What is asked: Before the lines below, write out the lines from the one that contains "Screen dimensions: 1156x651" through the one that contains "(x=189, y=182)", inclusive, copying them exactly.

Exercise material:
(begin)

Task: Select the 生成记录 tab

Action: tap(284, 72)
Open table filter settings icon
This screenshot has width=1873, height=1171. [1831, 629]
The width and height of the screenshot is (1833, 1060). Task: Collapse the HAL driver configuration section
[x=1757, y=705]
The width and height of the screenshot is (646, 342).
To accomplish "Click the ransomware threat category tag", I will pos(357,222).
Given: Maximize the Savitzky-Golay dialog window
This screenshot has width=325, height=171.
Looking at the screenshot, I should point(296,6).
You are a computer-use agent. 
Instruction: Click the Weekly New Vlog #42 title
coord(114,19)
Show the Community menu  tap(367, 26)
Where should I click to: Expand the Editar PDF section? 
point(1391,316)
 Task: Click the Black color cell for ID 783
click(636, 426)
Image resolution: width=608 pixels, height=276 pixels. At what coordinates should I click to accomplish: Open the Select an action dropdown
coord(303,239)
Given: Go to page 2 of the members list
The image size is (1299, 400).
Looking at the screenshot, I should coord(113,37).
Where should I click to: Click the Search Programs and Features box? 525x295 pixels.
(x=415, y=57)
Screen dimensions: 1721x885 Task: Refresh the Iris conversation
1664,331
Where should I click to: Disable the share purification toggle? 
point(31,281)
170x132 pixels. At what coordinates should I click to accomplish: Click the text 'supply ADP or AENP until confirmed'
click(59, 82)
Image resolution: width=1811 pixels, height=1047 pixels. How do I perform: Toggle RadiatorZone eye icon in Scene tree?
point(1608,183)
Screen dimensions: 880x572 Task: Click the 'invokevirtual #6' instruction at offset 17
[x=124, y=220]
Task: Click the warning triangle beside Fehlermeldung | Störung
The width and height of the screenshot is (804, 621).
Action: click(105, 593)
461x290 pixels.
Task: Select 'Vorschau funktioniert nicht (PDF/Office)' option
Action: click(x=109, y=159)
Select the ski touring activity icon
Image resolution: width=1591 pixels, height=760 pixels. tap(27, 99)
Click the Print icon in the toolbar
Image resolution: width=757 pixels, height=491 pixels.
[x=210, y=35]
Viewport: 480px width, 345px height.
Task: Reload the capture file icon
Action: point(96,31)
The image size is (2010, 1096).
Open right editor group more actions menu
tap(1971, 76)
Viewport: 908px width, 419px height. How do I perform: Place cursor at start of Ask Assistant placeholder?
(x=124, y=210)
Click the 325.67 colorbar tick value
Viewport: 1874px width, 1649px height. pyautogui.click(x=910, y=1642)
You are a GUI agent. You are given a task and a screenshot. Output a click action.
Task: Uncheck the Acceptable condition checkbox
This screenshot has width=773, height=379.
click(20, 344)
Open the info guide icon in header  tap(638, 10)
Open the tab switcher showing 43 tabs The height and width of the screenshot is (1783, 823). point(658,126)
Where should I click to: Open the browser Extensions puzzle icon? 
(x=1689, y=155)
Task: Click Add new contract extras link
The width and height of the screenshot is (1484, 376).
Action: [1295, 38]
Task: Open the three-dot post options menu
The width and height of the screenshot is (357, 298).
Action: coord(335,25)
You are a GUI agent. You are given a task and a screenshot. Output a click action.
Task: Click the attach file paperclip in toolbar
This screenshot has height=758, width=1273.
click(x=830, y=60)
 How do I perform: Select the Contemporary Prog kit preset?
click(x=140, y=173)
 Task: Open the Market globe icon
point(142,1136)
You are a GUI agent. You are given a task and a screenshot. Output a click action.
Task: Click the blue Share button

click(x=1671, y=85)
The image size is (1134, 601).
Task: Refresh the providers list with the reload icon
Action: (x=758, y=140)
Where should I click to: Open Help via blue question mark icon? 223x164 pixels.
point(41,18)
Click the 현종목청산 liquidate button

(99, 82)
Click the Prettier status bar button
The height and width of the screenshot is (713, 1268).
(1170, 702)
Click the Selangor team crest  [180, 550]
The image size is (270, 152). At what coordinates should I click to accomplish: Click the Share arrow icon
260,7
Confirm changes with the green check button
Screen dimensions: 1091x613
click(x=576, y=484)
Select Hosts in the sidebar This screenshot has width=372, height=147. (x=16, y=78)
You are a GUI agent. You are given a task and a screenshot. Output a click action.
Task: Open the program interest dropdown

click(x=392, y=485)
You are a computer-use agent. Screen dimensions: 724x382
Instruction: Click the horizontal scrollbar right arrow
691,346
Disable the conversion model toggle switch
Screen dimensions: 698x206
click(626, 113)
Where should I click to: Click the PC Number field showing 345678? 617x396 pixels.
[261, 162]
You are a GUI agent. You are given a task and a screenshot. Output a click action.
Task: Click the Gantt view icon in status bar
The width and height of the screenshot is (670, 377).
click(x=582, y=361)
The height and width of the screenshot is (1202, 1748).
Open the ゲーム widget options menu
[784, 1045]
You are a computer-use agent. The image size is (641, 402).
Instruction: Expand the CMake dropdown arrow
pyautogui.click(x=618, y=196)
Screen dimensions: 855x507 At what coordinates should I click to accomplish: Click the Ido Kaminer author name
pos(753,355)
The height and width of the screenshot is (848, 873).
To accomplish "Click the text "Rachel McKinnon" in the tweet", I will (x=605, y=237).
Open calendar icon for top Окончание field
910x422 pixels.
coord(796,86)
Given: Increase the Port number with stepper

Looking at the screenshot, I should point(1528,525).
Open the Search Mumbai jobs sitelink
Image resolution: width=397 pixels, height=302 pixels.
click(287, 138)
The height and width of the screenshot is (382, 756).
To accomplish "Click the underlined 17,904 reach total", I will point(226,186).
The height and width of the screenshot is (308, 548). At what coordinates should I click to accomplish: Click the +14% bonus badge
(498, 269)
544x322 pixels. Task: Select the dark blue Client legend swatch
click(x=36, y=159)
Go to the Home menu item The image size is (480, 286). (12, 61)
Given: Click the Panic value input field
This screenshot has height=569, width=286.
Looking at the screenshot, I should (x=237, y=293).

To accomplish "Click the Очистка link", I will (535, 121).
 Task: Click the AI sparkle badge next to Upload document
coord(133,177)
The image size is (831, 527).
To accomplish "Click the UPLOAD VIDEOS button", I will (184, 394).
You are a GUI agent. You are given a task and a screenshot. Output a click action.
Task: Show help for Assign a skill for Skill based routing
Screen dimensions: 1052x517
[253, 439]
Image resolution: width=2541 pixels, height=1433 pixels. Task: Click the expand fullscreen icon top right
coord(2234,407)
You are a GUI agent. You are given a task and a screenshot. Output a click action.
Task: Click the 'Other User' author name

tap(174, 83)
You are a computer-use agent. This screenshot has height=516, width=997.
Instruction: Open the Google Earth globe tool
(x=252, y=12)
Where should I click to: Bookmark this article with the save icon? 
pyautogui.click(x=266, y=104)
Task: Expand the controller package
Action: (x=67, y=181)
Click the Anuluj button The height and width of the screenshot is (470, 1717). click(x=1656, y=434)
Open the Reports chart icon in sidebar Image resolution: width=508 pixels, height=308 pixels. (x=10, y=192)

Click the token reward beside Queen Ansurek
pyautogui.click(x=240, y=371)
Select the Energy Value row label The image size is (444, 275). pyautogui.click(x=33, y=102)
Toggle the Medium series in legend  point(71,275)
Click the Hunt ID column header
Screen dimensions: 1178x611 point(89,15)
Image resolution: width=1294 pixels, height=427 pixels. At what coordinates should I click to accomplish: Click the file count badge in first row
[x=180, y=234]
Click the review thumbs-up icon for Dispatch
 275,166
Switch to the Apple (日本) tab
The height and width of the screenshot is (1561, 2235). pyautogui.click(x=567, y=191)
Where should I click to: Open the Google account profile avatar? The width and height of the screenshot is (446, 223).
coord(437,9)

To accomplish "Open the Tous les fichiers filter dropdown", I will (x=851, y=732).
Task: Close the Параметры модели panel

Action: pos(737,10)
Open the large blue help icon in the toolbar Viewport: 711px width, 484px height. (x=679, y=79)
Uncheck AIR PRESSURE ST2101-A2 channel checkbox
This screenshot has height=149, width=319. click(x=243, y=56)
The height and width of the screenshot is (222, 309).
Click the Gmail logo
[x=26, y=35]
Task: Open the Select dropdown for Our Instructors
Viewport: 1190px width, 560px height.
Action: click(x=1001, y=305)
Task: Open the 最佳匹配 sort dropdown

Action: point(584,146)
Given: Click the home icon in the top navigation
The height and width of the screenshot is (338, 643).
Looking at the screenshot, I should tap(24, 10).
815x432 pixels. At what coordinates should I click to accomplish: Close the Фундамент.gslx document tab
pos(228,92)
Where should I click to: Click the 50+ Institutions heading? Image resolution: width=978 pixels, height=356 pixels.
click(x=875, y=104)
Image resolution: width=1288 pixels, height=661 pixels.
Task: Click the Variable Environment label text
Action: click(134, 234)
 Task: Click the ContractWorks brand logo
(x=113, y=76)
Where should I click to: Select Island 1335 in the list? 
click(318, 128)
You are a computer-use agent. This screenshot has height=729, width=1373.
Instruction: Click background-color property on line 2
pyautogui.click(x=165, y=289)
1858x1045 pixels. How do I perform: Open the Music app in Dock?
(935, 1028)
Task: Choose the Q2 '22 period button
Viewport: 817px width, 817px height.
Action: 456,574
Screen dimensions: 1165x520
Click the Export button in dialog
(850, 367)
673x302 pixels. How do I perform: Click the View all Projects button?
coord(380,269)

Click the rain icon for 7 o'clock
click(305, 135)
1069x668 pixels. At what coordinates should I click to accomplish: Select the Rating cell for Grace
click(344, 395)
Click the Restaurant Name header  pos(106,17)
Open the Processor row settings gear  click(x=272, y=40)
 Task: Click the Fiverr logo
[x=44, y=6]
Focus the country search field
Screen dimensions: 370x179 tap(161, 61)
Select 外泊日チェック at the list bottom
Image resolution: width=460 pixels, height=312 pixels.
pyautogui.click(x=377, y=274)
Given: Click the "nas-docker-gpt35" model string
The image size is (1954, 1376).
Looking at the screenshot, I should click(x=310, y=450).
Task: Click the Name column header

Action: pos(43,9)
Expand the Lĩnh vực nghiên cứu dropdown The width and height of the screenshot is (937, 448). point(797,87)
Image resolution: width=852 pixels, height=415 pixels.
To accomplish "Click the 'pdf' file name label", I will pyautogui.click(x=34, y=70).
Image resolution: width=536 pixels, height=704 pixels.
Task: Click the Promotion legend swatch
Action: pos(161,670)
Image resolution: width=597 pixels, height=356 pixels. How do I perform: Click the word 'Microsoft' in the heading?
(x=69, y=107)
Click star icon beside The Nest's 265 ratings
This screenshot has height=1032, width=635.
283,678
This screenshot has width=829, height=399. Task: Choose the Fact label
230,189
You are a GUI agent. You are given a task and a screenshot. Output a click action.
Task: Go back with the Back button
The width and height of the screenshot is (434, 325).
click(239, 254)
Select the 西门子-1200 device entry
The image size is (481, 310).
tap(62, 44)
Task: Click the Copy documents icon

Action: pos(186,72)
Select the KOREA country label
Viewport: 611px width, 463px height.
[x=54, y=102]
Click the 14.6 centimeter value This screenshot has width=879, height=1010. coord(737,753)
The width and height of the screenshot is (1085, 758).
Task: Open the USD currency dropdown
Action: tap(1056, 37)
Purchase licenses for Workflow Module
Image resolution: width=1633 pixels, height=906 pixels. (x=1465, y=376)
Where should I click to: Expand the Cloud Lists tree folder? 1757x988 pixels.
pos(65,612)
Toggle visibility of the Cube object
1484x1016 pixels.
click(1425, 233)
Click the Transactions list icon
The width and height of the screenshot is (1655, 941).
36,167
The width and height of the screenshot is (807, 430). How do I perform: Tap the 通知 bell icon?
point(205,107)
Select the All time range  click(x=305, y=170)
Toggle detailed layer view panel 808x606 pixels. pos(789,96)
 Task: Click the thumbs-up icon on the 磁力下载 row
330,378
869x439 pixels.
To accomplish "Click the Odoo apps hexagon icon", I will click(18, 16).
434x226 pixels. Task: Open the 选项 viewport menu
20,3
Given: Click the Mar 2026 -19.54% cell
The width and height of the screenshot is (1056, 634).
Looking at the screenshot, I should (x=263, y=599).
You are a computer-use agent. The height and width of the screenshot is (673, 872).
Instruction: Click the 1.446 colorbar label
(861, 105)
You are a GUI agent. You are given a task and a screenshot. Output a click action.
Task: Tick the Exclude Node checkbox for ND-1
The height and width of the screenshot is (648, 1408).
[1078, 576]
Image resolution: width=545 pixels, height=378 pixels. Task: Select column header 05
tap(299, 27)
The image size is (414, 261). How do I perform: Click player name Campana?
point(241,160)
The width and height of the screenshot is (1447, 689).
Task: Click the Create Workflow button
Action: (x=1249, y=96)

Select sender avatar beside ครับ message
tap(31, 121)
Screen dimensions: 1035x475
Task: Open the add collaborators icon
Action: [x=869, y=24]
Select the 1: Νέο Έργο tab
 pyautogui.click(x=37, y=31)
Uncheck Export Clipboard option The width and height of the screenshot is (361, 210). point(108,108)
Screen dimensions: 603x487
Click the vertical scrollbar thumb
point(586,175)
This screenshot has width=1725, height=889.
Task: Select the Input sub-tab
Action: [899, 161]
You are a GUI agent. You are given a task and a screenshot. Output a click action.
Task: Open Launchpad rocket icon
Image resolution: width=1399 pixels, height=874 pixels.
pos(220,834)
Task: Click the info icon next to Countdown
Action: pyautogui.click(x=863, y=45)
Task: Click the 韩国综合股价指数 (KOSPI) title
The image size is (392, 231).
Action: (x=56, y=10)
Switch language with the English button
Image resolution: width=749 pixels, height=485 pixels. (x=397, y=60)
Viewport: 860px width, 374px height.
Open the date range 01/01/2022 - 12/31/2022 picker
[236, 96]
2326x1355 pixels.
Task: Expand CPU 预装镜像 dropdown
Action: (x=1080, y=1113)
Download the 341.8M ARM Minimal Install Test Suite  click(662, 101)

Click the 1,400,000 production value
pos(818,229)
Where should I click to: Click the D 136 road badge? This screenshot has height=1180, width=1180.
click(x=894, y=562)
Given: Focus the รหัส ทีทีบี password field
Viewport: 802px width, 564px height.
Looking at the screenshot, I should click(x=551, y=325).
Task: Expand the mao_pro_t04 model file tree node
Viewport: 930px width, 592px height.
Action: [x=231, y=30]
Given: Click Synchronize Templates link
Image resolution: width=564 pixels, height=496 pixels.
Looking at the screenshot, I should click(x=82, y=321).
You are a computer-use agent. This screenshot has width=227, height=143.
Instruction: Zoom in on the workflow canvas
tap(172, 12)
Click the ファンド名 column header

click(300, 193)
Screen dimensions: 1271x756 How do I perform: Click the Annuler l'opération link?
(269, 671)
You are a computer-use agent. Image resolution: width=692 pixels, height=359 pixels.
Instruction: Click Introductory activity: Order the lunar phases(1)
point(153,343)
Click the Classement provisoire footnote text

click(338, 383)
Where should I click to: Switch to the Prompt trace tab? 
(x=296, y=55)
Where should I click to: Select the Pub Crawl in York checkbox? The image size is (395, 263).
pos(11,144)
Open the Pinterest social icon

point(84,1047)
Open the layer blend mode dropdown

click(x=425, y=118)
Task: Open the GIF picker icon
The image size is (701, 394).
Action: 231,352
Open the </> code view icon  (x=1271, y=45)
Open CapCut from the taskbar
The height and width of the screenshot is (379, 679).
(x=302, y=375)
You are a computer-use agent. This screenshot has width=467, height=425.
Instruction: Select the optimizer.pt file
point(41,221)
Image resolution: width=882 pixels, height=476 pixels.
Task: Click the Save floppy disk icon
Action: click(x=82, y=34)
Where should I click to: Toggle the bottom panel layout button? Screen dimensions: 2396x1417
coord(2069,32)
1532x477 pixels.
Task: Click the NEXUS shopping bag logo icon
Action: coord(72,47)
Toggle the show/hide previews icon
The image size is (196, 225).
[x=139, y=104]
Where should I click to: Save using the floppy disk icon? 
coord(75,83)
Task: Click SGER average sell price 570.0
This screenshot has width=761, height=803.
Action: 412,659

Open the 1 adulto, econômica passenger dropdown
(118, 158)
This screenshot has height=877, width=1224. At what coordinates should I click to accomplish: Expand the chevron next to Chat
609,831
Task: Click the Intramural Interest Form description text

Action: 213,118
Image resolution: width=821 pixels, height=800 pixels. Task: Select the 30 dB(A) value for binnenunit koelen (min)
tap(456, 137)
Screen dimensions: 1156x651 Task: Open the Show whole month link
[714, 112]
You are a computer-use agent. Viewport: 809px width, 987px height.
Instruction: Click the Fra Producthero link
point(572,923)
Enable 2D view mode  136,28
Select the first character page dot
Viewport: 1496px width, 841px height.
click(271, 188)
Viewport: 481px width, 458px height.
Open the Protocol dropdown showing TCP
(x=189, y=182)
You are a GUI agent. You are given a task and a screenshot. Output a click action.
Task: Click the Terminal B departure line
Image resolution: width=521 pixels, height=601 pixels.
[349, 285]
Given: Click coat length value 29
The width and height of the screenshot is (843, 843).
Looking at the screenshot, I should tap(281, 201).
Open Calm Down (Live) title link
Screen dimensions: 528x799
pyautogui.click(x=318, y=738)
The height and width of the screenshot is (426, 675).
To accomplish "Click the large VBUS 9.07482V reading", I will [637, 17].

(end)

Correct result:
Screen dimensions: 1156x651 Task: Open the Show whole month link
[714, 112]
You are a computer-use agent. Viewport: 809px width, 987px height.
Instruction: Click the Fra Producthero link
point(572,923)
Enable 2D view mode  136,28
Select the first character page dot
Viewport: 1496px width, 841px height.
click(271, 188)
Viewport: 481px width, 458px height.
Open the Protocol dropdown showing TCP
(x=189, y=182)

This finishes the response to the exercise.